### TO DO
Below are records; report the number of lines among them that include the word "will", and nothing further.

BEGIN DATA FOR PROCESSING

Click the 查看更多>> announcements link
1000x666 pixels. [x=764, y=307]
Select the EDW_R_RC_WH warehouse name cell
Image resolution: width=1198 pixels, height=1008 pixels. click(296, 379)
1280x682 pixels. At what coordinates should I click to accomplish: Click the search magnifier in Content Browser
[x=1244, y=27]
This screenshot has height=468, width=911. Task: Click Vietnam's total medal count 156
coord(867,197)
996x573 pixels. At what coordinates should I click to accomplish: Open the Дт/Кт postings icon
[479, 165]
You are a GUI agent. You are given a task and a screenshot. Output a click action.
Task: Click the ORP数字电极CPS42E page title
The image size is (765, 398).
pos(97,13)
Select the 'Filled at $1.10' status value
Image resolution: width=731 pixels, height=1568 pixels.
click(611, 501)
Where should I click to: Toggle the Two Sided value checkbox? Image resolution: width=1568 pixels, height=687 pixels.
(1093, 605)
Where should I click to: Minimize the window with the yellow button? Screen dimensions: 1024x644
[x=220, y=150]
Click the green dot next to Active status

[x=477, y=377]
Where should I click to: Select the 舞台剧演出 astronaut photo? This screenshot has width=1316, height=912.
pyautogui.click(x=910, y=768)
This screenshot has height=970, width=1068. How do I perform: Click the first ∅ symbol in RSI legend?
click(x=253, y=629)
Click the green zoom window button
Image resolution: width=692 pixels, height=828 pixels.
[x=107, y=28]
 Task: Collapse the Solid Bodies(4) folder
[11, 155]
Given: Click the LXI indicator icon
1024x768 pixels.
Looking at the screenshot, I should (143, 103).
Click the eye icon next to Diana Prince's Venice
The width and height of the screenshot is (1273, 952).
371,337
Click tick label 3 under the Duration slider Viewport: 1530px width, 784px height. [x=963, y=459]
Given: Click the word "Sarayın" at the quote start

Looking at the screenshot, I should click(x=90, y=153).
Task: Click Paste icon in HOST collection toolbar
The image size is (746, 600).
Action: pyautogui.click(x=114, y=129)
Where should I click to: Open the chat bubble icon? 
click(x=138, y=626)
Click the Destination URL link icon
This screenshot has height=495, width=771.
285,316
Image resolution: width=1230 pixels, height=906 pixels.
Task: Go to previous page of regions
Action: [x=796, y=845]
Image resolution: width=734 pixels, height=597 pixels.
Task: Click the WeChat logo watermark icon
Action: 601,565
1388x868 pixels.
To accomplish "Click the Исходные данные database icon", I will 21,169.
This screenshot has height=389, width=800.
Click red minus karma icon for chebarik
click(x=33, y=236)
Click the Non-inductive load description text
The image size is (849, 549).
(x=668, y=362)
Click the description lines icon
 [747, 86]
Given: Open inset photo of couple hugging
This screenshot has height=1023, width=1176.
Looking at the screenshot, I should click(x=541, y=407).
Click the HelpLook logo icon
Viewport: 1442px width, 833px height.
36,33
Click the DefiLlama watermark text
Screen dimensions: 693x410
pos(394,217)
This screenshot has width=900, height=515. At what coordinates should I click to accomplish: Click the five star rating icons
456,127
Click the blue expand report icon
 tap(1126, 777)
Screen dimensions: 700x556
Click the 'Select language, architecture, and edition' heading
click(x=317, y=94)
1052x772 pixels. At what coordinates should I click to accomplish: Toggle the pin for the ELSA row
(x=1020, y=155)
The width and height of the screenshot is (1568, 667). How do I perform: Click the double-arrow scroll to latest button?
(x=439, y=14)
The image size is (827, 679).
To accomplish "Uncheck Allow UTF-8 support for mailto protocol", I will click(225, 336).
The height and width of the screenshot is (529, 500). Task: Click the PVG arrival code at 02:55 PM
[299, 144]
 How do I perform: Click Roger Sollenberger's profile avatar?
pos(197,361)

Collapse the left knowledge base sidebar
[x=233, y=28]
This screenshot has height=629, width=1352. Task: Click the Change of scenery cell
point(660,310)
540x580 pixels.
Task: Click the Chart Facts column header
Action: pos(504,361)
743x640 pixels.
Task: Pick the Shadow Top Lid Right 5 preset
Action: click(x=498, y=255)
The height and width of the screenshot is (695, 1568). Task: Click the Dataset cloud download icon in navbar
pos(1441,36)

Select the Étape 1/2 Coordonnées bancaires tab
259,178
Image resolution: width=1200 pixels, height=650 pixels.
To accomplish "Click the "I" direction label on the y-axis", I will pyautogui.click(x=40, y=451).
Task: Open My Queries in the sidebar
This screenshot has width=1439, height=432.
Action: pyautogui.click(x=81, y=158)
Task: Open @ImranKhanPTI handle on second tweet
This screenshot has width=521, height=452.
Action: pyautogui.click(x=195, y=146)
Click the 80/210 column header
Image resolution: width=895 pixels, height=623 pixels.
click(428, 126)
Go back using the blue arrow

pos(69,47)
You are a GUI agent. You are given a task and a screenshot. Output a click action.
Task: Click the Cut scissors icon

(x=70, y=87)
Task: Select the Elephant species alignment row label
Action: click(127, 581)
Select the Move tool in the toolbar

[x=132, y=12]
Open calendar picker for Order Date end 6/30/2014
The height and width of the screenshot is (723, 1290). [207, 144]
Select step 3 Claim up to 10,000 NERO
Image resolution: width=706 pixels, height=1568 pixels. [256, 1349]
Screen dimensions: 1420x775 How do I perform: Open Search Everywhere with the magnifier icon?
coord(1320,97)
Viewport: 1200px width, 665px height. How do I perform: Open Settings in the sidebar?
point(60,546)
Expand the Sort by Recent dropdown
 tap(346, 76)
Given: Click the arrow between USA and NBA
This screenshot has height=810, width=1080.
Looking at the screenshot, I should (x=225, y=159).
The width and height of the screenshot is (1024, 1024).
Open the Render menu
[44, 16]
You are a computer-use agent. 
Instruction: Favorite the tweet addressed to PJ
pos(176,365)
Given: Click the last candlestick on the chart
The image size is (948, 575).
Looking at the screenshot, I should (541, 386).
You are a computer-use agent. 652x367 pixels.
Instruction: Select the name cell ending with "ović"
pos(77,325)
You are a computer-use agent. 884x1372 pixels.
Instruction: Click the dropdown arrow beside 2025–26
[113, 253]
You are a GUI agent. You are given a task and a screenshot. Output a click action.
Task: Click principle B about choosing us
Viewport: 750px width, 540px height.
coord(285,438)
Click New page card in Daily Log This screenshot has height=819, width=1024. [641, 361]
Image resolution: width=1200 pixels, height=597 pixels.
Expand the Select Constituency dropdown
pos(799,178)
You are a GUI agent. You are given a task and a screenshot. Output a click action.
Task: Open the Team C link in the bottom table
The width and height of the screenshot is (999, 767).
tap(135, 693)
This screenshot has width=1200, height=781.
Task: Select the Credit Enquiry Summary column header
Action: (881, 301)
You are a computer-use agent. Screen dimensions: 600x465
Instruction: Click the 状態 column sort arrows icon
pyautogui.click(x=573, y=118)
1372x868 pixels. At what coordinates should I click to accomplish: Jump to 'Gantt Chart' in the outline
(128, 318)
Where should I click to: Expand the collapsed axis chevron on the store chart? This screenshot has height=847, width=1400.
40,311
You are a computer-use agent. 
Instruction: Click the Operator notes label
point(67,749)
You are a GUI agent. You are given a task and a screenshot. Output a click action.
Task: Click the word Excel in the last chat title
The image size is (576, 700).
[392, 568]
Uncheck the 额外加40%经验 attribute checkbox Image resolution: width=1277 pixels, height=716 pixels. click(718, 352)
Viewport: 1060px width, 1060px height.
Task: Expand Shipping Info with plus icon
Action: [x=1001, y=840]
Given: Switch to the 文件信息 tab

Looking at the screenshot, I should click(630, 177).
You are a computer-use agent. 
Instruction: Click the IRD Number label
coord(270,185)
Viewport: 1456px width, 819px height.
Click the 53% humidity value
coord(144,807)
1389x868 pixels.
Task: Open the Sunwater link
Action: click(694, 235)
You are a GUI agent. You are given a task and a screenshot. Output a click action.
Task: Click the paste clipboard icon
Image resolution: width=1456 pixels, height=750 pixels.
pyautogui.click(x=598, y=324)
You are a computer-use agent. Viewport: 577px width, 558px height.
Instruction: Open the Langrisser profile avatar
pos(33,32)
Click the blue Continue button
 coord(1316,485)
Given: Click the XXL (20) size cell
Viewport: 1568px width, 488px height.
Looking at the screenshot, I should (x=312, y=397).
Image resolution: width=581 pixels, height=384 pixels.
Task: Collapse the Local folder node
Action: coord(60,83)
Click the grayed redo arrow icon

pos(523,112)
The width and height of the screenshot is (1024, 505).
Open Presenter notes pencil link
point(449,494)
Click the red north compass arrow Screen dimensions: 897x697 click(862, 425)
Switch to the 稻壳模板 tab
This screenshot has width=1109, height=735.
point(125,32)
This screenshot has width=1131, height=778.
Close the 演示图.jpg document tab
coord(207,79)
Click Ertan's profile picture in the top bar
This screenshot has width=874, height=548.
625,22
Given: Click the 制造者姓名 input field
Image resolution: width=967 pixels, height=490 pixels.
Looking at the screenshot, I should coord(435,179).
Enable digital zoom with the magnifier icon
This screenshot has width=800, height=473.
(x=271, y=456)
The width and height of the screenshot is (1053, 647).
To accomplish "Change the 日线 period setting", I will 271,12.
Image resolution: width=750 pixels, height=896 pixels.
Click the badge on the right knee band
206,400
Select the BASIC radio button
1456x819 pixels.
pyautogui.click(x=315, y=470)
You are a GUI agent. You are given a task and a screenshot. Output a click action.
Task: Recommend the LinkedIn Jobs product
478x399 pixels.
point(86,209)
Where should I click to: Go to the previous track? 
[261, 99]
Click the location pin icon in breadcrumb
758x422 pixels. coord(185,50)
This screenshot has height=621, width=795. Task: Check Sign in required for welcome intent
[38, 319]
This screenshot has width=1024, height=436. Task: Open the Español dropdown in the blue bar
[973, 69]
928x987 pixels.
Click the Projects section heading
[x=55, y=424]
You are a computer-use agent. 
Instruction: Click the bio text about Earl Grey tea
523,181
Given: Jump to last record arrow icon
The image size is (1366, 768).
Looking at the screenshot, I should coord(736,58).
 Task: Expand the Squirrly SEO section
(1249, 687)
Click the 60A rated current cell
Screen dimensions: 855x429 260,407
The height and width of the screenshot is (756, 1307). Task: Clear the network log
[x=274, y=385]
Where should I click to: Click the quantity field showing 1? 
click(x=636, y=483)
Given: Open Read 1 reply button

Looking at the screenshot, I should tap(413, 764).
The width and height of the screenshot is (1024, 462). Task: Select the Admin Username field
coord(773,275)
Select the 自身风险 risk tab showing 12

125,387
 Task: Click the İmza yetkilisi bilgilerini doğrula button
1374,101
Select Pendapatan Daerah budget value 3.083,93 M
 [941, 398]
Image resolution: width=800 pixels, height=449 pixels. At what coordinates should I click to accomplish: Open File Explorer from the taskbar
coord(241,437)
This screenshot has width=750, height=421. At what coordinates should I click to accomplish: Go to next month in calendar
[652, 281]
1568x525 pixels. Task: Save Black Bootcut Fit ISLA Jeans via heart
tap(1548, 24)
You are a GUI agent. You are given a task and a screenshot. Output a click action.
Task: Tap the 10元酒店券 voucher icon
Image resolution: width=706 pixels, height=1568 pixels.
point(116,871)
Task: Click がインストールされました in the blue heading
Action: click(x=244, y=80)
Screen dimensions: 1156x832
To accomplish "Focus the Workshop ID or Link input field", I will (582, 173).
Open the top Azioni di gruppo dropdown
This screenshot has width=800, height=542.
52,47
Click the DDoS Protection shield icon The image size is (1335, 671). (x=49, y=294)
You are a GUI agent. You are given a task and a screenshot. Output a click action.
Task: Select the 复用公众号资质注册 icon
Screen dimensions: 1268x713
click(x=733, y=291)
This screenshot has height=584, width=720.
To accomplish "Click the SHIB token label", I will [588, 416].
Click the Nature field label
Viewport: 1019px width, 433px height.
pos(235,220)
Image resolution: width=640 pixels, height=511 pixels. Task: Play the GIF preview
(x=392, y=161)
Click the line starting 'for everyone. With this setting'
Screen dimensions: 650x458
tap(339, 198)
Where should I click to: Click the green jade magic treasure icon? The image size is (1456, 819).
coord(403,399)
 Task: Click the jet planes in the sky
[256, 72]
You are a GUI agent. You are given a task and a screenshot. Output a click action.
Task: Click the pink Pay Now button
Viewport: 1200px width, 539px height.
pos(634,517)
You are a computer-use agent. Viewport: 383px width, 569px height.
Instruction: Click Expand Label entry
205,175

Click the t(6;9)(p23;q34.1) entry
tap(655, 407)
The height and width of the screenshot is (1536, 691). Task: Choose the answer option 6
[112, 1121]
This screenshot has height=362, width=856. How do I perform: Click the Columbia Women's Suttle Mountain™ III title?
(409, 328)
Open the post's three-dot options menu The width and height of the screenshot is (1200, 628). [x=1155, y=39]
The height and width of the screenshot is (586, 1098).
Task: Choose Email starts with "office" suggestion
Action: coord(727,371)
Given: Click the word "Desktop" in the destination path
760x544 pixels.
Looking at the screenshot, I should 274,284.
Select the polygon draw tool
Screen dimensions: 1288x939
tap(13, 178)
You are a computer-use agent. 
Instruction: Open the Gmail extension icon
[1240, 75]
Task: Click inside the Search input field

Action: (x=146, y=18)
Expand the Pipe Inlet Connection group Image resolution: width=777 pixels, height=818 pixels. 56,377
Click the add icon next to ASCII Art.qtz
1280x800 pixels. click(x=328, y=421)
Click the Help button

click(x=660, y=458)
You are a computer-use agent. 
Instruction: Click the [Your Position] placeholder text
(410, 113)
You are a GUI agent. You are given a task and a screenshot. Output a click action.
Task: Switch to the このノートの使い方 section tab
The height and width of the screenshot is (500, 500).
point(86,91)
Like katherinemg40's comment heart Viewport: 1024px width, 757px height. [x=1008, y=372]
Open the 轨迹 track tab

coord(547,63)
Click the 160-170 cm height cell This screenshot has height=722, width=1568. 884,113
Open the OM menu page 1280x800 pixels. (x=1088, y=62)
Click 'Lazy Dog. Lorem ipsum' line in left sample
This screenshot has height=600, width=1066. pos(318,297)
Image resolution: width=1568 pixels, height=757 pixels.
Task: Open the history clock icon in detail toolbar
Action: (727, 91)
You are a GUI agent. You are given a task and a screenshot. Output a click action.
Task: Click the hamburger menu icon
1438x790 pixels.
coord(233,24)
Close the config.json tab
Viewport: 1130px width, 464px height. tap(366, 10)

END DATA FOR PROCESSING

### SOLUTION
6